French peerage held by British noble

Duke of Aubigny (Duc d'Aubigny) is a title that was created in the Peerage of France in 1684. It was granted by King Louis XIV to Louise de Kérouaille, the last mistress of King Charles II of England, and to descend to Charles's illegitimate issue by her, namely to the descendants of Charles Lennox, 1st Duke of Richmond, 1st Duke of Lennox (1672–1723) of Goodwood House in Sussex. Louis XIV also granted her the Château de la Verrerie, a former secondary seat of the Stewart Seigneurs d'Aubigny, Franco-Scottish cousins of the Stewart monarchs, seated from 1422 to 1672 at the Château d'Aubigny in the parish and manor of Aubigny-sur-Nère in the ancient province of Berry in France.

The ducal title, with accompanying grant of arms and of lands, were an attempt by Charles II to place his youngest illegitimate son into the persona of his much beloved and recently extinct Franco-Scottish cousins, the Stewart Seigneurs d'Aubigny, the last in the male line of whom was Charles Stewart, 3rd Duke of Richmond, 6th Duke of Lennox (1639–1672) of Cobham Hall in Kent and of Richmond House in London.

During the Auld Alliance between the Kingdom of Scotland and the Ancien Régime of France, the Château d'Aubigny had been granted in 1422 by King Charles VII of France to Sir John Stewart of Darnley, 1st Comte d'Évreux, 1st Seigneur de Concressault, 1st Seigneur d'Aubigny (c. 1380–1429), a famous military commander who served as Constable of the Scottish Army in France, supporting the French against the English during the Hundred Years War. and a fourth cousin of King James I of Scotland (reigned 1406 to 1437), the third monarch of the House of Stewart.

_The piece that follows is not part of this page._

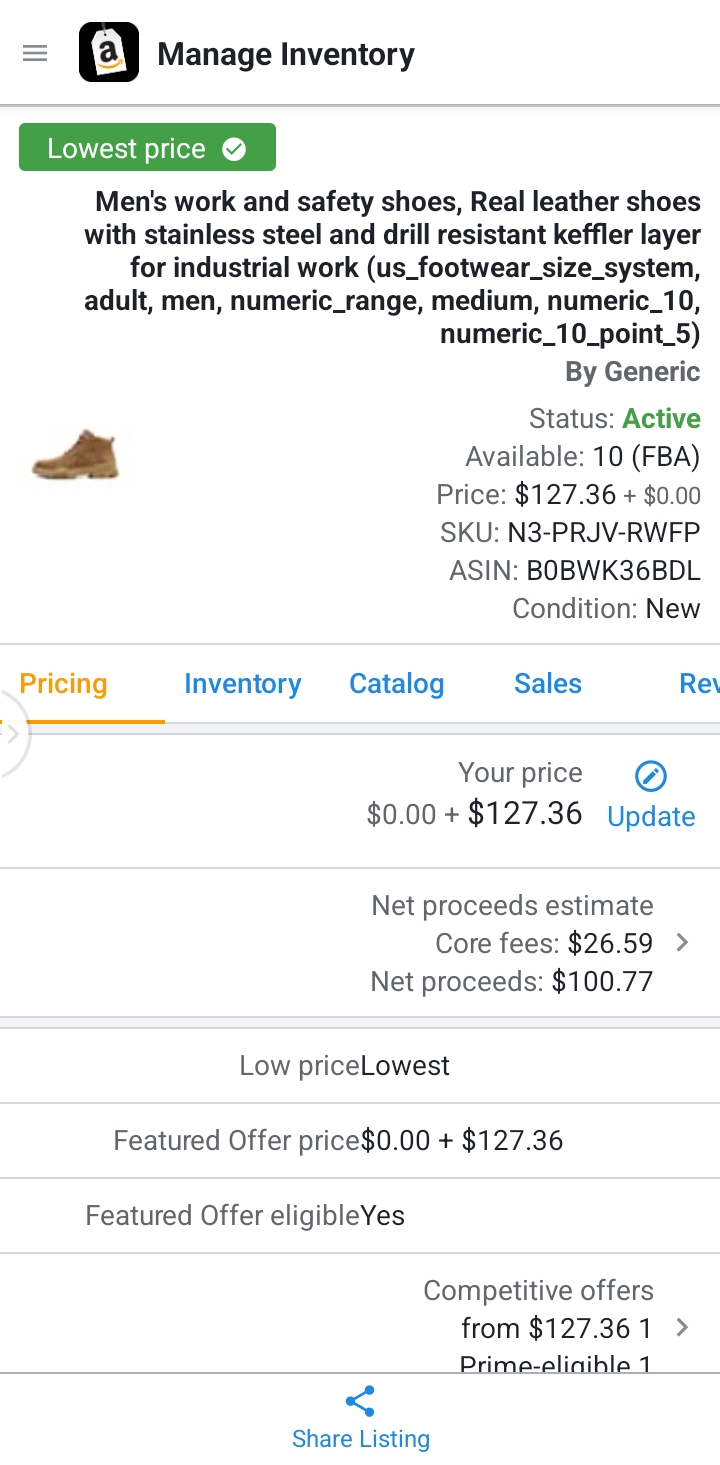Open the work shoe product thumbnail
The height and width of the screenshot is (1465, 720).
click(76, 456)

The Stewarts of Darnley were a junior branch of Stewart of Bonkyll, of Bonkyll Castle in Scotland, descended from Alexander Stewart, 4th High Steward of Scotland (died 1283), whose senior great-grandson was King Robert II of Scotland (1371–1390), the first monarch of the House of Stewart.

King James VI and I of Scotland and England united the senior royal line of Stewart (represented by his mother Mary, Queen of Scots) with the junior branch of Stewart of Darnley, as his father (Henry Stewart, Lord Darnley) was that family's senior representative, being the son and heir apparent of Matthew Stewart, 4th Earl of Lennox (1516–1571). King James VI & I inherited the title of Earl of Lennox, as nominal 5th Earl, when that title merged into the crown, as had done the Earldom of Richmond in 1485 on the accession to the throne of Henry Tudor, Earl of Richmond, as King Henry VII of England. These titles were re-granted by the Stewart monarchs to their beloved Franco-Scottish cousins, the Stewarts of Aubigny.

== History ==

Arms awarded in 1427 by King Charles VII of France to Sir John Stewart of Darnley, 1st Seigneur d'Aubigny, 1st Seigneur de Concressault and 1st Comte d'Évreux, Constable of the Scottish Army in France. To quarter Stewart of Darnley: Royal arms of France within a bordure gules charged with eight buckles or.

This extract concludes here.